Пушкин и Д. Кук. Предисловие

Алексей Юрьевич Панфилов
В ГЛУБИНЫ КНИГОХРАНИЛИЩ…


               В книге “Пушкин, Гоголь, Лермонтов”, впервые вышедшей в 1978 году, В.Н.Турбин рассказал о своей встрече с живым языком пушкинской эпохи: “Время влекло в глубины книгохранилищ: конец XVIII и начало XIX столетия мне хотелось увидеть воочию, вне последующих переизданий. [...] Я начал с «микрожурналистики»: с заметок да объявлений. Чего я искал? Того же, чего искал Хейердал на просторах океана: Человека из прошлого, Другого. Пусть он расскажет мне о себе так же, как он рассказывал о себе своим современникам, ибо объ-яв-ление делает яв-ным, всеобщим достоянием и сокровенные стороны быта. А с быта история и начинается...” (Турбин В.Н. Пушкин, Гоголь, Лермонтов: Об изучении литературных жанров. М., 1978. С.12). И среди живых голосов, звучавших для исследователя со страниц периодики пушкинского времени, выделялся голос молвы – реальных, подлинных разговоров, происходивших тогда, которые, по убеждению исследователя, мы и сегодня способны расслышать: “И хотя мы никогда не узнаем, о чем и как толковала наша страна за полтора столетия до рождения нашего, кое-какие свидетельства здесь все-таки сохранились. Они – в журналах, возникавших один за другим; причем на задворках их, в тени главных разделов: кто-то откуда-то приезжал, кто-то кому-то что-то рассказывал; и молва – пусть даже в таком адаптированном виде – все же жила” (там же. Изд. 2-е. М., 1998. С.71-72).

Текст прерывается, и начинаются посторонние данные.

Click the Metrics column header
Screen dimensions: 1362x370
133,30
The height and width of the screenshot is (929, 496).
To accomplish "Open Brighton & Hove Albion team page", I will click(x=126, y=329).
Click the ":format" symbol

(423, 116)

               Основное внимание в своей книге В.Н.Турбин уделил одному изданию конца 1810-х – начала 1820-х годов: таинственному, до сих пор еще как следует не изученному журналу “Благонамеренный” (на эту тему см. также: Турбин В.Н. Поэтика романа А.С.Пушкина “Евгений Онегин”. МГУ, 1996), издававшемуся в Петербурге председателем Вольного общества словесности, наук и художеств А.Е.Измайловым, тем самым, по рекомендации которого в это Общество был принят Пушкин. Вслед за Турбиным, и автору настоящих строк “захотелось” прочитать – не просмотреть, а именно прочитать, изучить “от корки до корки” – хотя бы две-три годовые подшивки этого журнала, начиная с его основания в 1818 году: иными словами, самых бурных лет жизни Пушкина в Петербурге накануне ссылки.

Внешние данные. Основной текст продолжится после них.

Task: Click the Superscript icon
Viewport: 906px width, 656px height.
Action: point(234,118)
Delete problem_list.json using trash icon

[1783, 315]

               С другой стороны – благодаря исследованиям В.Н.Турбина, большой интерес к себе вызывала фигура издателя журнала А.Е.Измайлова, и не столько его басни, которыми он главным образом прославился и остался в памяти любителей литературы, – сколько проза его. Тем более, что в трехтомнике “Полного собрания сочинений” 1890 года нас встречает роман под названием “Евгений”, а фамилия заглавного героя его... Негодяев! В разделе же мелких прозаических произведений, “былей и анекдотов”, явно выделяется своими литературными достоинствами на фоне остальных вещей рассказ под названием “Смелый и сметливый подьячий”. О его качестве говорит то, что из всей измайловской малой прозы именно он был избран для перепечатки в современной антологии (Нечаянная свадьба: Русская новелла конца ХVIII – начала ХIХ века М., 1990).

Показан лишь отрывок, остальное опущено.